QUELLE:
++++++++++
Alles gelogen, was die amerikanische Regierung über den Tod von Usama Bin Laden veröffentlicht hat?

von Prof. Dr. Bernd von Heintschel-Heinegg, veröffentlicht am 19.05.2015

Seit Jahren steht der ins Zwielicht geratene amerikanische Geheimdienst in der Kritik. Wenn sich jetzt auch noch das bewahrheiten würde, was der bekannte amerikanische Enthüllungsjournalist Seymour M. Hersh behauptet, dann dürfte von der Glaubwürdigkeit nichts mehr übrig bleiben.

Hersh gilt als Reporterlegende, seit er Ende der sechziger Jahre das Massaker von My Lai aufdeckte und als erster über die Folter im Abu-Graib-Gefängnis schrieb.
++++++++++
AUFGABE 1:
Entnimm der Auflistung die Zeilen von der Zeile mit „Viewport: 822px width, 616px height.“ bis zur Zeile mit „click(177, 967)“, beide eingeschlossen, und gib sie unverändert wieder.

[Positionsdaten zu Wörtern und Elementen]
++++++++++
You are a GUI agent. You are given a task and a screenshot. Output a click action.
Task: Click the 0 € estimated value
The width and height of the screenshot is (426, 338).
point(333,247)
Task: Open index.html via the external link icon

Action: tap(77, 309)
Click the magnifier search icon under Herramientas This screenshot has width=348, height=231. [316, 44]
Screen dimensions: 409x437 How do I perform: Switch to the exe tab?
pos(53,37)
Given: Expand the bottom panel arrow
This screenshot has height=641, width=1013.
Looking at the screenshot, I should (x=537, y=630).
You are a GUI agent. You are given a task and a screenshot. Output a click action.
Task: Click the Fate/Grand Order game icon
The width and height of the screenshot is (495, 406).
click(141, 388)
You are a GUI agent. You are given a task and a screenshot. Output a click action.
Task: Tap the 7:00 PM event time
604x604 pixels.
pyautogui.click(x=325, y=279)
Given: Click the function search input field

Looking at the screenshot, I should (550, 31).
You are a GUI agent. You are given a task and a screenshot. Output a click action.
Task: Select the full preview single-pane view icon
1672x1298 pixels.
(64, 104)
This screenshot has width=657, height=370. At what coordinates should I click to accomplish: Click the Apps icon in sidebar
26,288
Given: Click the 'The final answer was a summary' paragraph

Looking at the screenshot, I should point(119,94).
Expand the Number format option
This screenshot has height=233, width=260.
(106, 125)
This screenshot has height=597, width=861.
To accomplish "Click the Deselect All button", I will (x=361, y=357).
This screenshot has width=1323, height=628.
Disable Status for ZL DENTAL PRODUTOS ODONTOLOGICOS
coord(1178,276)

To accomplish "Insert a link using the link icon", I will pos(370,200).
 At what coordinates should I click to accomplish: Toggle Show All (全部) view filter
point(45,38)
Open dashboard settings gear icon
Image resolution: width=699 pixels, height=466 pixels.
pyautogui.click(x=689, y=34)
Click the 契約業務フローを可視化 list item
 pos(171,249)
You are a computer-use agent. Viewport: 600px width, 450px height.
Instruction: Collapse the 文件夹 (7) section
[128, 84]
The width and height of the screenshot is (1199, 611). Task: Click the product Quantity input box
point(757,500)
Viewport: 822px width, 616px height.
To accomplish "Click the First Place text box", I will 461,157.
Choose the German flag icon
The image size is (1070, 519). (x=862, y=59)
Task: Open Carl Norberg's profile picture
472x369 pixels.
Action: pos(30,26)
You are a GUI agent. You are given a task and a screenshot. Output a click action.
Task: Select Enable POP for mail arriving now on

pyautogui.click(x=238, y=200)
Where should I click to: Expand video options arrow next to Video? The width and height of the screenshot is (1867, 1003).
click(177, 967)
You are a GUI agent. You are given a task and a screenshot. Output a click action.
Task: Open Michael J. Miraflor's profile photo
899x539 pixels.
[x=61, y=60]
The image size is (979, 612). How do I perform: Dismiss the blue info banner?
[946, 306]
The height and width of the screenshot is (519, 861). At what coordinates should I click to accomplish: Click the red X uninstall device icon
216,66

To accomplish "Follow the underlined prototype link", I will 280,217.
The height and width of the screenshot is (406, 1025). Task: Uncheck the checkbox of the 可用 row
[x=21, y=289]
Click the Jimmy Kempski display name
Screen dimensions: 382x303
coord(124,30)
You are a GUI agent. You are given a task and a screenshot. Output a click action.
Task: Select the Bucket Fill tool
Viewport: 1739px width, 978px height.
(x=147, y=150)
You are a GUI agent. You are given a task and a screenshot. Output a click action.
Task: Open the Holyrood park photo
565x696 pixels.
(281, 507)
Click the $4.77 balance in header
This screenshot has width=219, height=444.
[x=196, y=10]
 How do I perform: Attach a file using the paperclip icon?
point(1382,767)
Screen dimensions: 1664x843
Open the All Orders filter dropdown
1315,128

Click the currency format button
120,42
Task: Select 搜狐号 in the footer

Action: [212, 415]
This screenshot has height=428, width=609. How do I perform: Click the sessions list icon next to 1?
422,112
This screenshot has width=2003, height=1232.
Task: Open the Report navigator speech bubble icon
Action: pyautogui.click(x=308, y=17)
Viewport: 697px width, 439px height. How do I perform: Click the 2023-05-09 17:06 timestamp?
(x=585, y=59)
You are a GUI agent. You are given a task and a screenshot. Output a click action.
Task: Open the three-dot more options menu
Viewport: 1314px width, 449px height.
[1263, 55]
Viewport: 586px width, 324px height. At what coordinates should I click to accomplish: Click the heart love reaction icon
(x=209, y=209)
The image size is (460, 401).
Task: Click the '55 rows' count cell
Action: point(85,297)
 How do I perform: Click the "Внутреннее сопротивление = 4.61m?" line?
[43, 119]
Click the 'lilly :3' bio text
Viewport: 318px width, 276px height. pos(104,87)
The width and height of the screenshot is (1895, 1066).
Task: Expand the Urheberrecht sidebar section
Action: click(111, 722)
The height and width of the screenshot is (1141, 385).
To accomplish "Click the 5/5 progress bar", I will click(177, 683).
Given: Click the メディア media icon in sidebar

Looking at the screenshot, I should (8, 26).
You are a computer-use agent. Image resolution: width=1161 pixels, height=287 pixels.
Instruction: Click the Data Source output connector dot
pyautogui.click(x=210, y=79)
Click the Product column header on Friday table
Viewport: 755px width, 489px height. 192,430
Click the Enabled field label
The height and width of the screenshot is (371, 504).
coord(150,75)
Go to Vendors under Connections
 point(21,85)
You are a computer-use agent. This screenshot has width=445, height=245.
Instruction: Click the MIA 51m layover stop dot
++++++++++
AUFGABE 2:
Schreibe den Text über den Tod von Usama Bin Laden im Anschluss an seinen letzten Satz weiter.

SCHRIFTLICHE ANTWORT 1:
Viewport: 822px width, 616px height.
To accomplish "Click the First Place text box", I will 461,157.
Choose the German flag icon
The image size is (1070, 519). (x=862, y=59)
Task: Open Carl Norberg's profile picture
472x369 pixels.
Action: pos(30,26)
You are a GUI agent. You are given a task and a screenshot. Output a click action.
Task: Select Enable POP for mail arriving now on

pyautogui.click(x=238, y=200)
Where should I click to: Expand video options arrow next to Video? The width and height of the screenshot is (1867, 1003).
click(177, 967)

SCHRIFTLICHE ANTWORT 2:
In dem vor kurzem unter dem Titel „The Killing of Usama Bin Laden“ erschienenen Beitrag in der „London Review of Books“ behauptet Hersh, was die amerikanische Regierung über die Kommandoaktion im pakistanischen Abbottabad am 2. Mai 2011, bei der Bin Laden getötet wurde, bislang veröffentlicht hat, sei alles gelogen:

  • Mit finanzieller Unterstützung Saudi-Arabiens sei Bin Laden vom pakistanischen Geheimdienst fünf Jahre lang unter Hausarrest gestanden.

  • Über die Kommandoaktion sei der pakistanische Armee- wie auch der pakistanische Geheimdienstchef informiert gewesen. Deshalb hätten die Navy Seals ungehindert in den pakistanischen Luftraum gelangen können.

  • Im Haus Bin Ladens habe es kein Feuergefecht gegeben, bei dem auch jener Kurier des Al-Qaida-Chefs getötet worden sein soll, der die CIA unwissentlich zur Unterkunft geführt haben soll.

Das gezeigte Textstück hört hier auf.